回答by David Johnstone
==in Java compares the address of the objects (strings in this case).
==在 Java 中比较对象的地址(在这种情况下是字符串)。
What you want is parts[0].equals("231")
你想要的是 parts[0].equals("231")
回答by coobird
The ==operator compares the object references, not the value of the Strings.
该==运营商比较对象引用,在不值String秒。
To compare the values of Strings, use the String.equalsmethod:
要比较Strings的值,请使用以下String.equals方法:
"231".equals(parts[0]);
This is true with any other object in Java -- when comparing values, always use the equalsmethod rather than using the ==operator.
Java 中的任何其他对象都是如此——在比较值时,始终使用equals方法而不是使用==运算符。
The equalsmethod is part of Object, and should be overridden by classes which will be compared in one way or another.
该equals方法是 的一部分Object,应该被类覆盖,这些类将以一种或另一种方式进行比较。
回答by tputkonen
Use equals method: parts[0].equals("231"). == operator compares object references.

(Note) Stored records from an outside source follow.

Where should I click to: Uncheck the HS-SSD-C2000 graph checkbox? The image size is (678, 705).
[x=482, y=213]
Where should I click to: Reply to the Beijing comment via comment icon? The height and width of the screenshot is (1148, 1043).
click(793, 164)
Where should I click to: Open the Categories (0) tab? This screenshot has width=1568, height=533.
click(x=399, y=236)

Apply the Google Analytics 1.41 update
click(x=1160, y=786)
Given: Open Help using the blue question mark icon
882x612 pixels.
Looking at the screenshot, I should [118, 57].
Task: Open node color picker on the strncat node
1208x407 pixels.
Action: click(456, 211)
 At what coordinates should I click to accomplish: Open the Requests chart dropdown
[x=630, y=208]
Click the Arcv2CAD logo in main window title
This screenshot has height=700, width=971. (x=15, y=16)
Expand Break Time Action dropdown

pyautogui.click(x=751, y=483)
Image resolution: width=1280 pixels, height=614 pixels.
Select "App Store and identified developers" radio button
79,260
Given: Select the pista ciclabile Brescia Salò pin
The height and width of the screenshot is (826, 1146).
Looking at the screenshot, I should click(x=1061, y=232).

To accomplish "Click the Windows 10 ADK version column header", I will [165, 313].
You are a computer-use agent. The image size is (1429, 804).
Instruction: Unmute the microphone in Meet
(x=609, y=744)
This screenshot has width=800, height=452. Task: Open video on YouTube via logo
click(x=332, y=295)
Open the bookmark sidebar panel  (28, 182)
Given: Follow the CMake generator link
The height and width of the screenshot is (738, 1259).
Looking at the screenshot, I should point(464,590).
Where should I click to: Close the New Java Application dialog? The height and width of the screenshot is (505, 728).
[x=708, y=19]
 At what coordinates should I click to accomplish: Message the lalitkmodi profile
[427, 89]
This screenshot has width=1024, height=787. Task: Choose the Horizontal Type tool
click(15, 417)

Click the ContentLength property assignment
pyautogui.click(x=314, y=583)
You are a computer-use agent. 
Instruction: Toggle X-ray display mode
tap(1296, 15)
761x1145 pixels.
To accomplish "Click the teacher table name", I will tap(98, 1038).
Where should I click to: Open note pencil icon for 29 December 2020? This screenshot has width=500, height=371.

使用equals方法:parts[0].equals("231")。== 运算符比较对象引用。
回答by Yishai
If the strings are not interned, then == checks reference identity. Use:
如果字符串未实习,则 == 检查引用标识。用:
"231".equals(parts[0]);
instead.
反而。
回答by basszero
"==" compares object references, in your case "231" is a different object than parts[0].
“==”比较对象引用,在您的情况下,“231”与parts[0] 是不同的对象。
You want to use String.equals.
您想使用String.equals。
parts[0].equals("231")
回答by Malcolm
The answer is very simple: when you compare strings through == operator, you actually compare if two different variables refer to a single String object. And they don't, the string in the array and newly created "231" are different String objects with the same contents.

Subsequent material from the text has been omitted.